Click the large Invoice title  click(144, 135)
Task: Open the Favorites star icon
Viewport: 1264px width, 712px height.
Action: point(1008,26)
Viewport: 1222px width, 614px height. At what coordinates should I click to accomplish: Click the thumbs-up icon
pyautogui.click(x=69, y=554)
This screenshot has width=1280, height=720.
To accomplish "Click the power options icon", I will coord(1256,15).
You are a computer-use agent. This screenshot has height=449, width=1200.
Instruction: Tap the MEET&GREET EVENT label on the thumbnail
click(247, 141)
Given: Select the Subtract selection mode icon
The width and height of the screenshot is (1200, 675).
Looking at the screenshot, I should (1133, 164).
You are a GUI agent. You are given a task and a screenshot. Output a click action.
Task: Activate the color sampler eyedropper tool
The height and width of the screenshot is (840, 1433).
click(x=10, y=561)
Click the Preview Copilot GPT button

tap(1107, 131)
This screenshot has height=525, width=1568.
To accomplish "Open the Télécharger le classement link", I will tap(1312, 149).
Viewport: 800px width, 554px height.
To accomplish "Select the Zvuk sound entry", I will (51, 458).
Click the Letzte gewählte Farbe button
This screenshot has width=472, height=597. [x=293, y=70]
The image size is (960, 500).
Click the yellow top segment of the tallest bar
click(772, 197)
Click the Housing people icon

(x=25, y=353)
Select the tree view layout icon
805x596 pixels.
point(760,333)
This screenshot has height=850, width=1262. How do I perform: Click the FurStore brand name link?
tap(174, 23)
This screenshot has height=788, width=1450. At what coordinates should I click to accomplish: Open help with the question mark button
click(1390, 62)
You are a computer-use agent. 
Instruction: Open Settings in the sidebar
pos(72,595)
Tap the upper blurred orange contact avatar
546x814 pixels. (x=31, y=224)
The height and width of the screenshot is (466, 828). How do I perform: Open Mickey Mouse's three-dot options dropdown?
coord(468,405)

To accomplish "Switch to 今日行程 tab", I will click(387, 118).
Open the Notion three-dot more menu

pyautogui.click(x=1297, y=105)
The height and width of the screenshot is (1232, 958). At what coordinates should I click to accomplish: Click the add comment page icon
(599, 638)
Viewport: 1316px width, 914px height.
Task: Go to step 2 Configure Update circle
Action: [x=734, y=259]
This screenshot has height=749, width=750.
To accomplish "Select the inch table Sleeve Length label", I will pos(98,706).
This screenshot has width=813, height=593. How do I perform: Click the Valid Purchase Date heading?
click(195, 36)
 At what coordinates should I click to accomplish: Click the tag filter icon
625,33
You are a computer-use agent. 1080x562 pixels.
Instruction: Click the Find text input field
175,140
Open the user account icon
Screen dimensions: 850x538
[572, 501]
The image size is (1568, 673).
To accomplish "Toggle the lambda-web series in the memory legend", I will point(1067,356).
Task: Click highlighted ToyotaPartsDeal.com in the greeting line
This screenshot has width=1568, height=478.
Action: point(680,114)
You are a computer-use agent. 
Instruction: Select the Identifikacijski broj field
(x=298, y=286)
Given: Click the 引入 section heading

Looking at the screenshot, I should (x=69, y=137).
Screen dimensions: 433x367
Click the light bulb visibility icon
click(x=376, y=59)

- WHAT IS EXPECTED: Write the material out again in its entirety, exactly as shown.

- TASK SOLUTION:
Click the large Invoice title  click(144, 135)
Task: Open the Favorites star icon
Viewport: 1264px width, 712px height.
Action: point(1008,26)
Viewport: 1222px width, 614px height. At what coordinates should I click to accomplish: Click the thumbs-up icon
pyautogui.click(x=69, y=554)
This screenshot has width=1280, height=720.
To accomplish "Click the power options icon", I will coord(1256,15).
You are a computer-use agent. This screenshot has height=449, width=1200.
Instruction: Tap the MEET&GREET EVENT label on the thumbnail
click(247, 141)
Given: Select the Subtract selection mode icon
The width and height of the screenshot is (1200, 675).
Looking at the screenshot, I should (1133, 164).
You are a GUI agent. You are given a task and a screenshot. Output a click action.
Task: Activate the color sampler eyedropper tool
The height and width of the screenshot is (840, 1433).
click(x=10, y=561)
Click the Preview Copilot GPT button

tap(1107, 131)
This screenshot has height=525, width=1568.
To accomplish "Open the Télécharger le classement link", I will tap(1312, 149).
Viewport: 800px width, 554px height.
To accomplish "Select the Zvuk sound entry", I will (51, 458).
Click the Letzte gewählte Farbe button
This screenshot has width=472, height=597. [x=293, y=70]
The image size is (960, 500).
Click the yellow top segment of the tallest bar
click(772, 197)
Click the Housing people icon

(x=25, y=353)
Select the tree view layout icon
805x596 pixels.
point(760,333)
This screenshot has height=850, width=1262. How do I perform: Click the FurStore brand name link?
tap(174, 23)
This screenshot has height=788, width=1450. At what coordinates should I click to accomplish: Open help with the question mark button
click(1390, 62)
You are a computer-use agent. 
Instruction: Open Settings in the sidebar
pos(72,595)
Tap the upper blurred orange contact avatar
546x814 pixels. (x=31, y=224)
The height and width of the screenshot is (466, 828). How do I perform: Open Mickey Mouse's three-dot options dropdown?
coord(468,405)

To accomplish "Switch to 今日行程 tab", I will click(387, 118).
Open the Notion three-dot more menu

pyautogui.click(x=1297, y=105)
The height and width of the screenshot is (1232, 958). At what coordinates should I click to accomplish: Click the add comment page icon
(599, 638)
Viewport: 1316px width, 914px height.
Task: Go to step 2 Configure Update circle
Action: [x=734, y=259]
This screenshot has height=749, width=750.
To accomplish "Select the inch table Sleeve Length label", I will pos(98,706).
This screenshot has width=813, height=593. How do I perform: Click the Valid Purchase Date heading?
click(195, 36)
 At what coordinates should I click to accomplish: Click the tag filter icon
625,33
You are a computer-use agent. 1080x562 pixels.
Instruction: Click the Find text input field
175,140
Open the user account icon
Screen dimensions: 850x538
[572, 501]
The image size is (1568, 673).
To accomplish "Toggle the lambda-web series in the memory legend", I will point(1067,356).
Task: Click highlighted ToyotaPartsDeal.com in the greeting line
This screenshot has width=1568, height=478.
Action: point(680,114)
You are a computer-use agent. 
Instruction: Select the Identifikacijski broj field
(x=298, y=286)
Given: Click the 引入 section heading

Looking at the screenshot, I should (x=69, y=137).
Screen dimensions: 433x367
Click the light bulb visibility icon
click(x=376, y=59)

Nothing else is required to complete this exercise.